Well, there are many answers to this, some as simple as Rumi’s universal relatability. So many of his words mean so much to so many people, from the relatively straightforward and simple verses ~
don’t look how
low and weak you are
look at your aspiration instead
~ ancestor to today’s inspirational quotes advising us to dwell on what is good in order to overcome what is not, to the somewhat more sublime ~
Take someone who doesn’t keep
score, who’s not looking to be richer,
or afraid of losing, who has not the
slightest interest even in his own
personality: he’s free.
~ and a host of others too numerous for this limited space. But even within a small further exploration we could ask: what is he relating to? What are so many readers responding to in his writing? What Gooch likes to call “the map of Rumi’s life,” covering some 2,500 miles, well equipped Rumi as a writer, particularly a poet, given his introduction and exposure to a variety of languages and religions. Not unlike the year of his birth, he too is witness to history, and he writes about the universal and ongoing attempts of humanity to find meaning within life.
Muhammed Ali Musofer writes of Rumi’s connection of humanity and meaning, stating that the diverse ways in which people present are merely physical differences, which individuals focus on, rather than delving deeper into the soul in search of human commonality, leading to discord and polarization. “Without loving mankind, one cannot achieve divine inspiration. In short, according to Rumi, love for God and His creation is crucial for human salvation.”

This commonality is what Rumi was so skilled not only in recognizing amongst his many linguistic and religious influences, but also writing about: even today his voice is fresh and as full of any of the emotions humans continue to feel. There also is something about poetry, something I believe people instinctively recognize, often without knowing they do, that even a small sample of words can articulate something so reflective, something that has touched us and can lead, guide, or inspire us. Rumi often keeps it in a style I call “simple but not simplistic,” even at times injecting humor, which itself is incredibly powerful as a force. Many people are afraid of poetry, but Rumi opens it up to them and they see the sublime and profound within the everyday.
Musofer’s discussion about Rumi’s beliefs is reflected even in how the poet approached death. He was beloved in other religious communities besides his own Muslim gathering, and people from various faiths attended his funeral, which Rumi had planned out like a wedding. Greater description, including the role played by the dervishes, can be found here and, updated for the 2021 observance, here.
It is a long way from the famous Ghengis Khan invasions, Angevin expansion and the new, wider reach of Arthurian legend ushered in by Layamon (and Wace before him). Certainly, all of these and more are still written about today, without a doubt, as they should be.
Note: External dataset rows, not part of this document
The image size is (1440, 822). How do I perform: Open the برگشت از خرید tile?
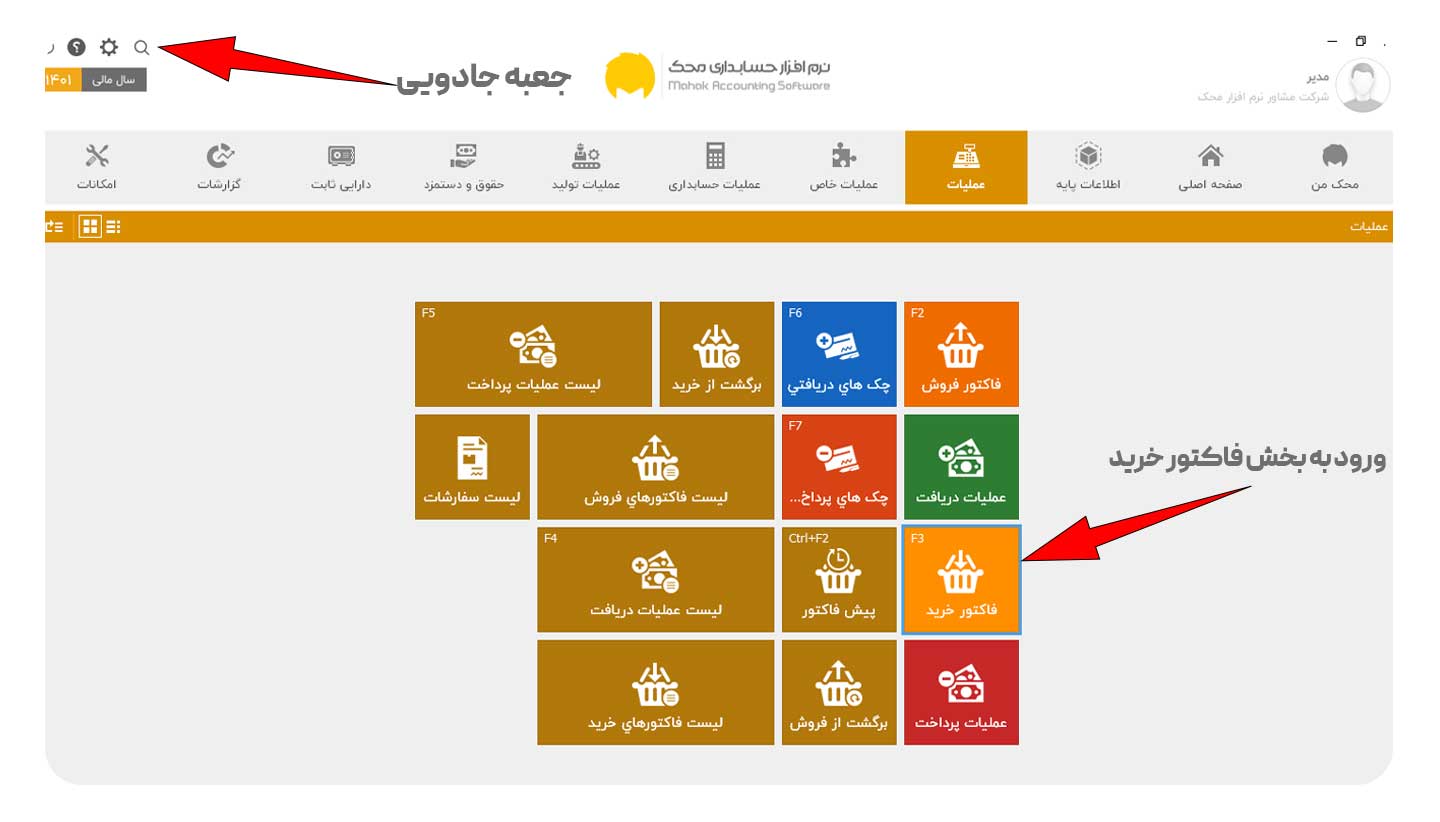[716, 354]
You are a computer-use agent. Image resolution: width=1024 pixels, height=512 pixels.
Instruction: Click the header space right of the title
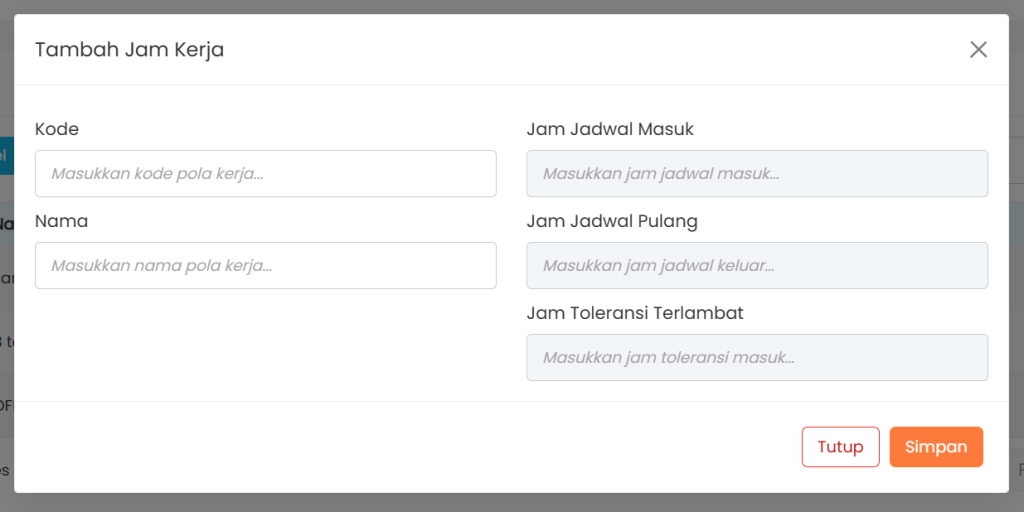coord(600,50)
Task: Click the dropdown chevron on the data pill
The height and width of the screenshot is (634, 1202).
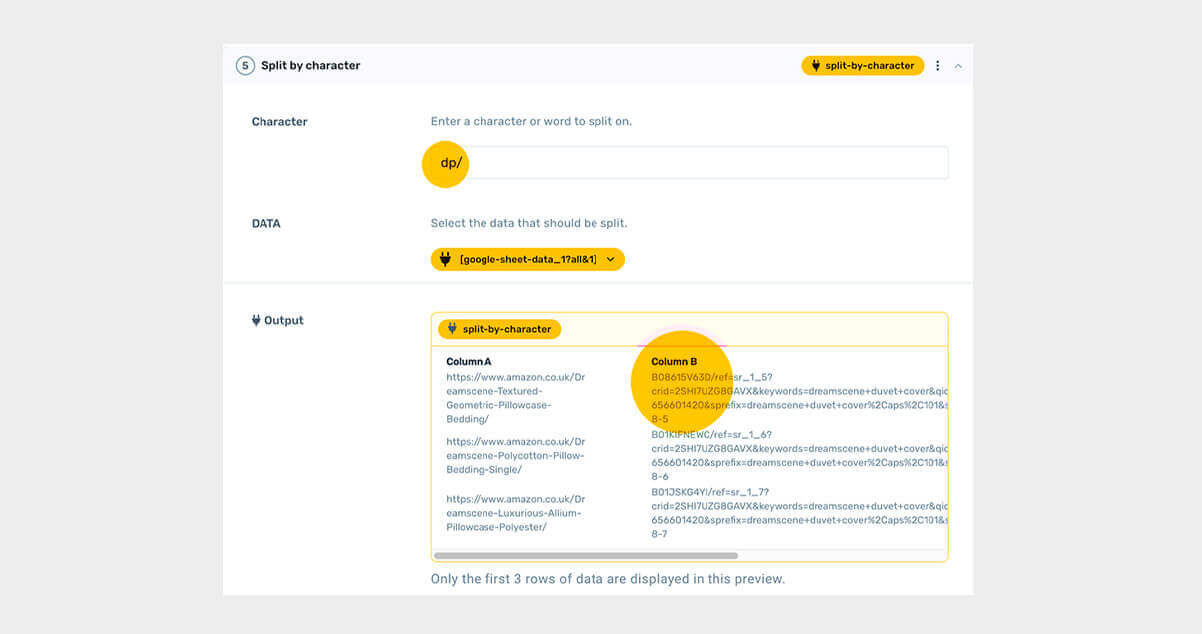Action: [610, 258]
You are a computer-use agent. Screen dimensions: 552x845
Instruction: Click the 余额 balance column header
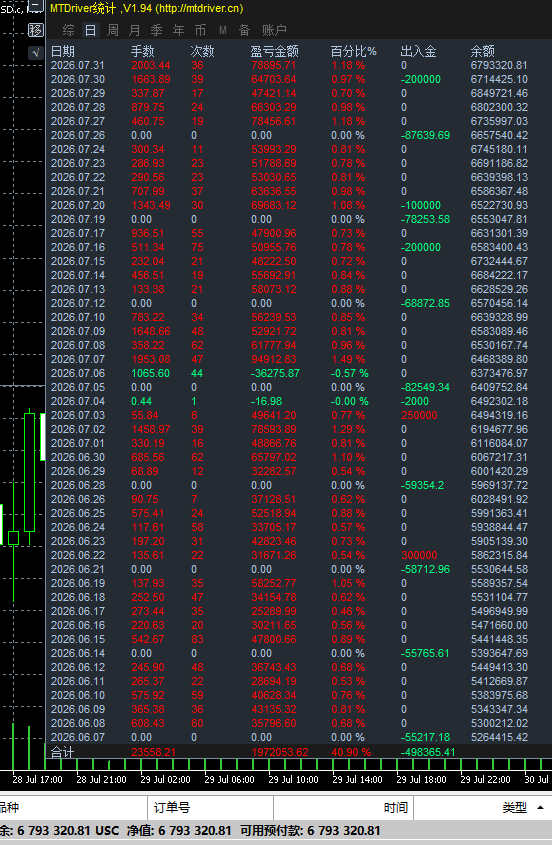pyautogui.click(x=482, y=51)
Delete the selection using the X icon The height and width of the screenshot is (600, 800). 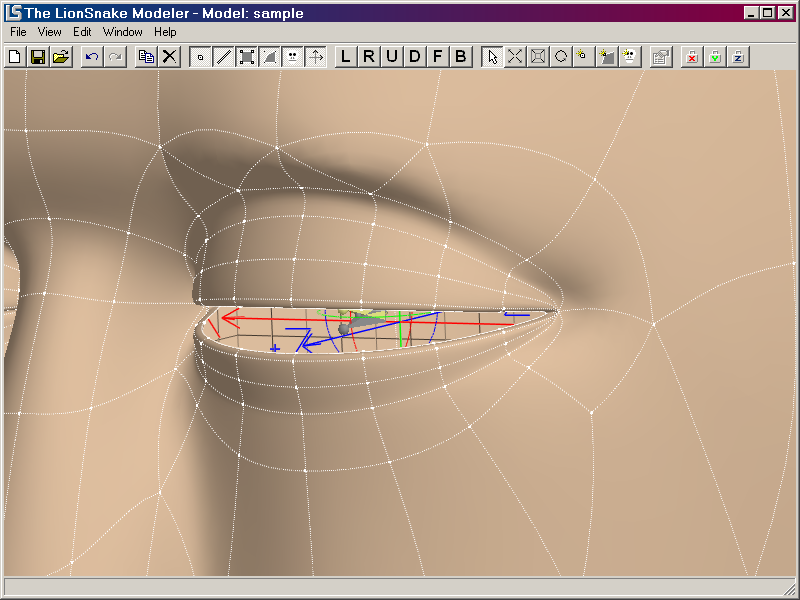tap(169, 57)
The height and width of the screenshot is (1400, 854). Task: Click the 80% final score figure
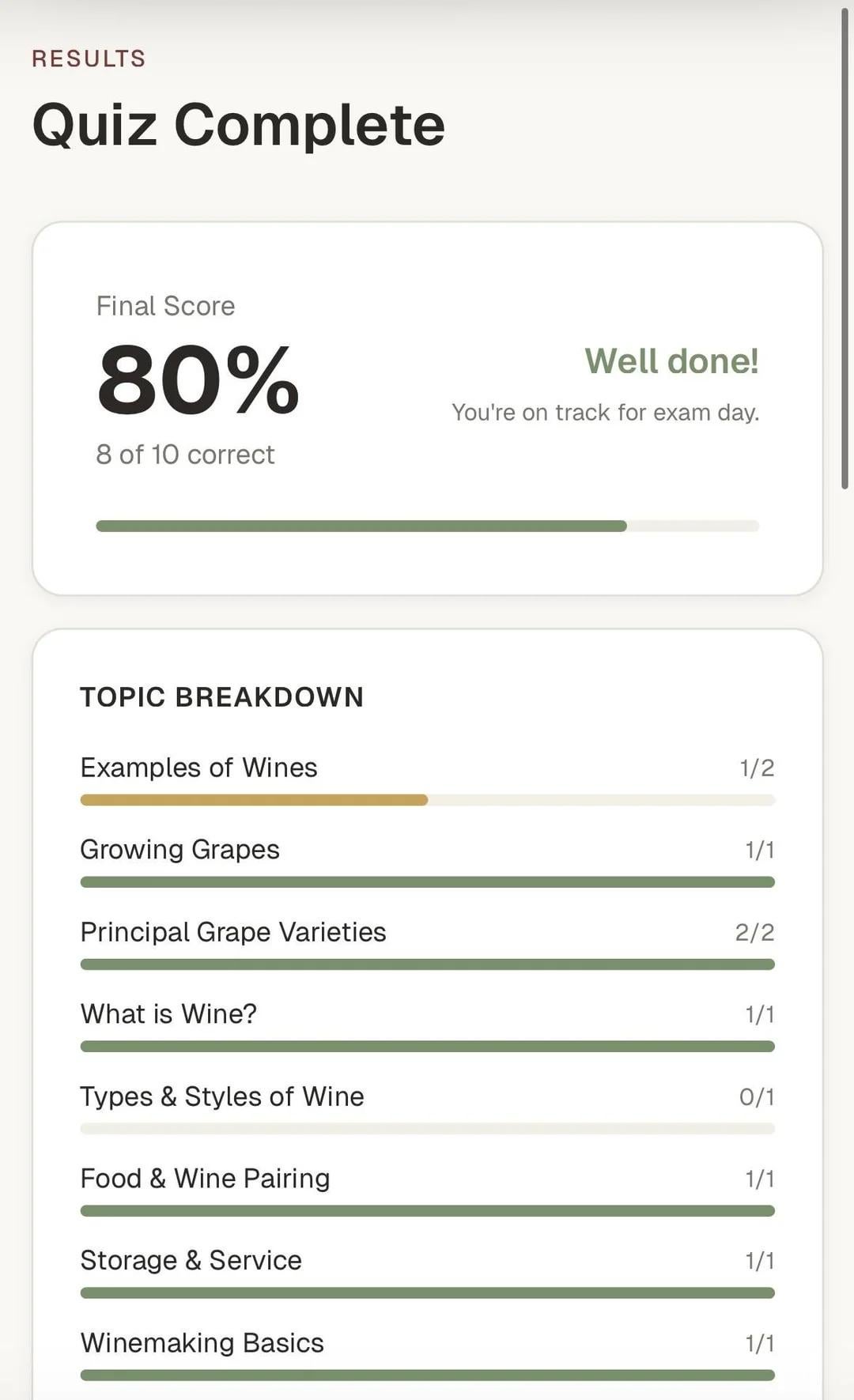(198, 381)
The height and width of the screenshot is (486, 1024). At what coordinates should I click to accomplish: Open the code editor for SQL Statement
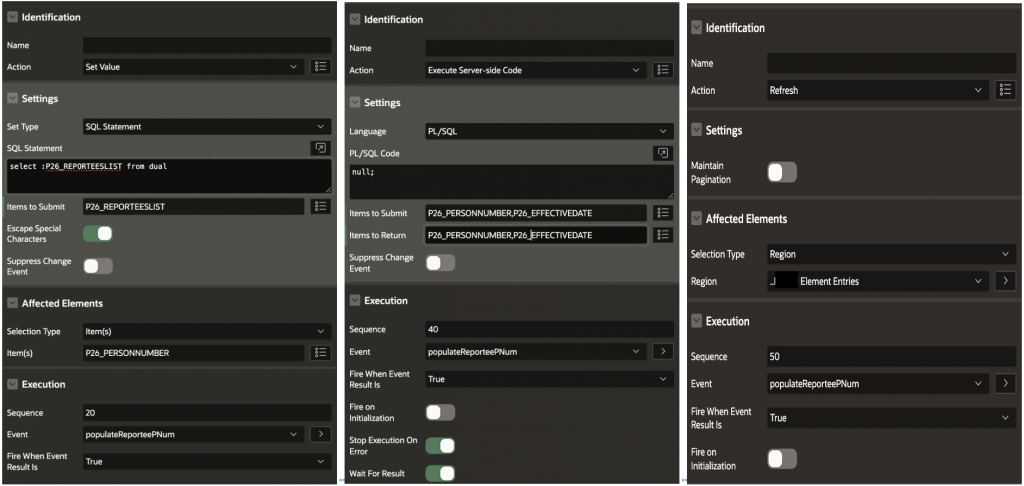(x=321, y=148)
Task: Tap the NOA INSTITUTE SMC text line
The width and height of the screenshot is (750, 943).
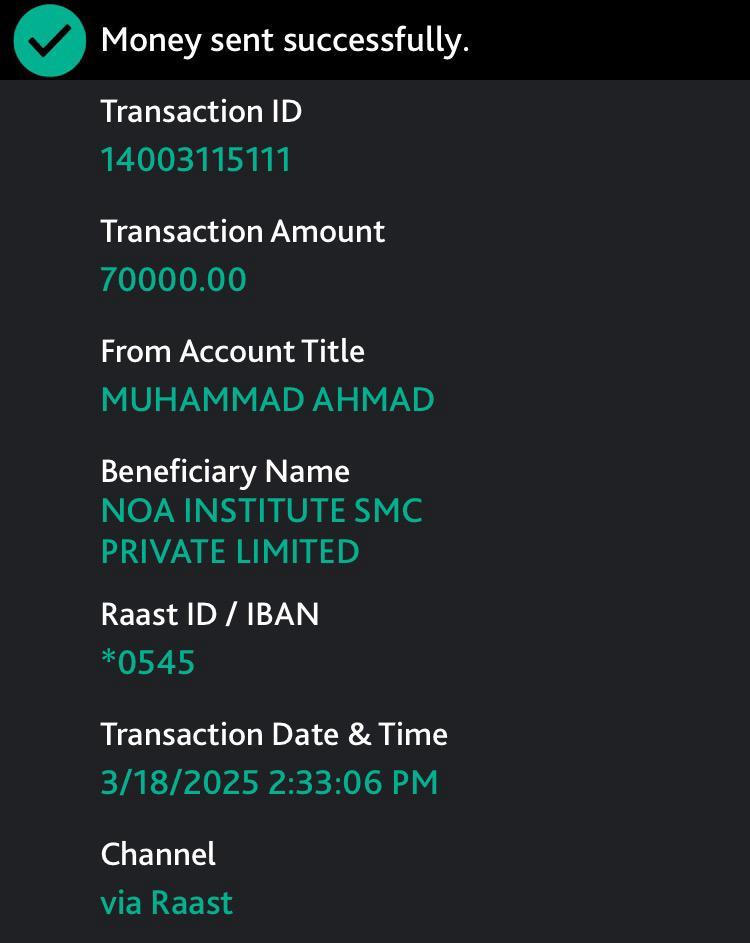Action: tap(261, 511)
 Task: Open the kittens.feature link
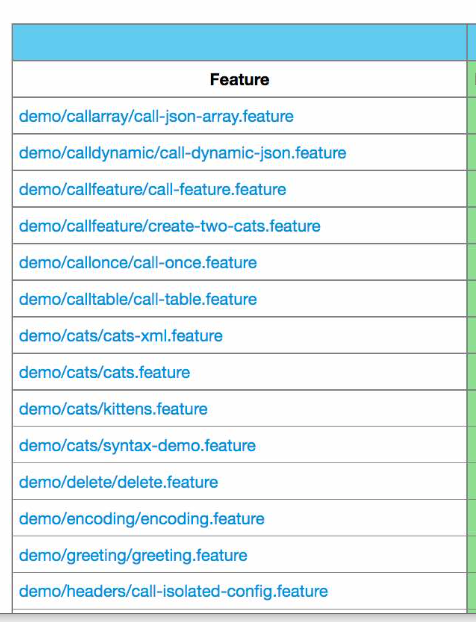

But for sheer relatability, it truly is difficult to place any of them – with the possible exception of some volume of Arthurian legend stemming from Layamon’s history – on the shelves of as many people on so many levels of ability and preferences in today’s world as is Rumi, whose reach truly seems to be the deeper examination and connectivity, that discovery of what poet and reader have in common that binds them, rather than focusing on the differences.